Even with this in mind, there is no harm in making your day-to-day operations more environmentally-friendly. From farm recycling to optimising your farming services, here are some of our top tips:
3 ways to make your farming services more sustainable
1. Invest in renewable energy sources (if you can)
Swapping to renewable energy is one of the key ways to reduce your farm’s carbon footprint. Nearly 40% of farmers in the UK have now made the switch to alternative energy sources – with 70% of all of the UK’s solar power being hosted by farmers or growers. Two of the most-used renewable technologies on British farms are solar panels (for electricity) and biomass (for heat).
2. Find ways to cut your carbon
Agriculture has repeatedly proven itself as an incredibly innovative industry – and finding ways to offset your farm’s carbon footprint is no different. In fact, an increasing number of farmers – like the Cooke Family, from Devon – are choosing to transform some of their farmland into traditional wildflower meadows. Making a change like this could drastically reduce your farm’s carbon footprint, while also benefiting bees and the local ecology.
3. Utilise a farming machinery hire service
As we’ve said in the past, agricultural machinery hire is becoming an increasingly popular way for farmers and growers to bolster their existing farming services, without having to invest in new equipment. Here at AWSM Farming, we appreciate that our agricultural machinery hire service inevitably has an impact on the environment – but opting to hire equipment (as opposed to buying new) can reduce the demand for new machines, thus reducing the impact of intensive manufacturing.
The reality of farm recycling
The plastic problem is a global catastrophe, and every industry is under immense pressure to tackle the issue and cut back on the amount used.
Agriculture is no different – which is where farm recycling comes in.
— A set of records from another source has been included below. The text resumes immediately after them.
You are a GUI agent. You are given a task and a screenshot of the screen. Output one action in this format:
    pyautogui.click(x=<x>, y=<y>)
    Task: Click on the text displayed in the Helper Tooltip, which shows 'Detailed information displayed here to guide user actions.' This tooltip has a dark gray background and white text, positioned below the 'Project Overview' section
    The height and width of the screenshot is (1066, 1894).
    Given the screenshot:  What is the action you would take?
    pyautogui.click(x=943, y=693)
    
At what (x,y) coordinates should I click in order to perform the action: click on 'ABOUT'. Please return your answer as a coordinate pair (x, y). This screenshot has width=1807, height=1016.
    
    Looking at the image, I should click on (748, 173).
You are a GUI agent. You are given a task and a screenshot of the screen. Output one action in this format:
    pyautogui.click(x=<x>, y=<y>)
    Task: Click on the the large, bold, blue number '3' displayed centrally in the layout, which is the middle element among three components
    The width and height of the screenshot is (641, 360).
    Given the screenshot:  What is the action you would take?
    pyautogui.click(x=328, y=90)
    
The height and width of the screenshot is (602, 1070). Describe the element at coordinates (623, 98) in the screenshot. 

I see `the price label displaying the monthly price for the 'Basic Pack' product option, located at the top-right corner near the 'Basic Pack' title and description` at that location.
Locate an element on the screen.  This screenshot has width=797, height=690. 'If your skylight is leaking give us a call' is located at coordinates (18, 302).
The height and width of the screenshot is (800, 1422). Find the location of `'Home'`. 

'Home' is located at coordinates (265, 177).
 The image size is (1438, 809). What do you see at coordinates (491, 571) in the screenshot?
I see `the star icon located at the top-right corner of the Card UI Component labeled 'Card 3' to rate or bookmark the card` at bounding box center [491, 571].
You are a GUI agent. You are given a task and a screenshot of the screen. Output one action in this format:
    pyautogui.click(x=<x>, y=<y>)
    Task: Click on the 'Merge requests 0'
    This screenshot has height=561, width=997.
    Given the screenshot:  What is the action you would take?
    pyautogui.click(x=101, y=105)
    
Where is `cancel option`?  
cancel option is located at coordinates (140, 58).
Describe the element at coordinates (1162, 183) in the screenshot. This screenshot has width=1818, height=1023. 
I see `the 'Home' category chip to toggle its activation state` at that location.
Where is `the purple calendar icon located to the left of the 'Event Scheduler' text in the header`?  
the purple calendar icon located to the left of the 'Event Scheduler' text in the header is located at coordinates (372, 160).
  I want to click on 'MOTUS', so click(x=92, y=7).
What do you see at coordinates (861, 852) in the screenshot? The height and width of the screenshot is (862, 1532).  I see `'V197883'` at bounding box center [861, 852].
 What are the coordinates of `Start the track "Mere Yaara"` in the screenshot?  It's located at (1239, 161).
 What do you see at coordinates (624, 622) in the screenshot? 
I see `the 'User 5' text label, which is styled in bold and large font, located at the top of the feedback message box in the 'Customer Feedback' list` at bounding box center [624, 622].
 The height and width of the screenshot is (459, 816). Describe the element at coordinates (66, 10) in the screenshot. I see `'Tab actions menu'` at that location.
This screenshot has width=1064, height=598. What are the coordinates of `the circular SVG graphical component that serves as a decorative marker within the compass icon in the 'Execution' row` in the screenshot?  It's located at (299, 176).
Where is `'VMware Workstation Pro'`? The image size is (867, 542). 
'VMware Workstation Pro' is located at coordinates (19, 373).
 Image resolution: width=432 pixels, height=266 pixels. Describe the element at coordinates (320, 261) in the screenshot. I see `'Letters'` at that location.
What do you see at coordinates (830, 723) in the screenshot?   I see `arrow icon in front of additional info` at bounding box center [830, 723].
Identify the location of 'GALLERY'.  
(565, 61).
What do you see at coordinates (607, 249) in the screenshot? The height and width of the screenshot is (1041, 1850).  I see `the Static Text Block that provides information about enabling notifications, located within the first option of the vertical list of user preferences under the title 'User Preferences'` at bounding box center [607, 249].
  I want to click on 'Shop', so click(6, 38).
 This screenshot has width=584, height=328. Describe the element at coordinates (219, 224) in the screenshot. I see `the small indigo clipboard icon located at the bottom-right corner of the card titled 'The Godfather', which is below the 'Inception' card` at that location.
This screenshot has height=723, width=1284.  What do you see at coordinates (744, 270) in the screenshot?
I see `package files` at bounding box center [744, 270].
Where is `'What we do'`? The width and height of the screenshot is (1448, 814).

Every day, farmers use large quantities of plastic, and many aren’t aware of the best practices to reduce or recycle what they use. When it comes to recycling your farm waste, it’s important to organise it by the type of plastic – as suggested here – and then organise delivering it to your local Environment Agency regulated collector site.
It’s also worth noting that hazardous waste (such as wormer tubes, udder wipes, and latex gloves) can also be recycled, but only if you have a Hazardous Waste Consignment Note.
There’s no denying that in this climate-conscious world, agriculture and farming need to evolve in line with changing attitudes in order to minimise the long-term environmental impact.
We all want to conserve our natural resources for as long as possible, and, if we don’t make the switch to alternative farming methods, this simply won’t happen. From conserving water to investing in agricultural machinery hire (as an alternative to buying brand-new equipment), there are several small changes that, once made, will have a positive impact on your land and farming services.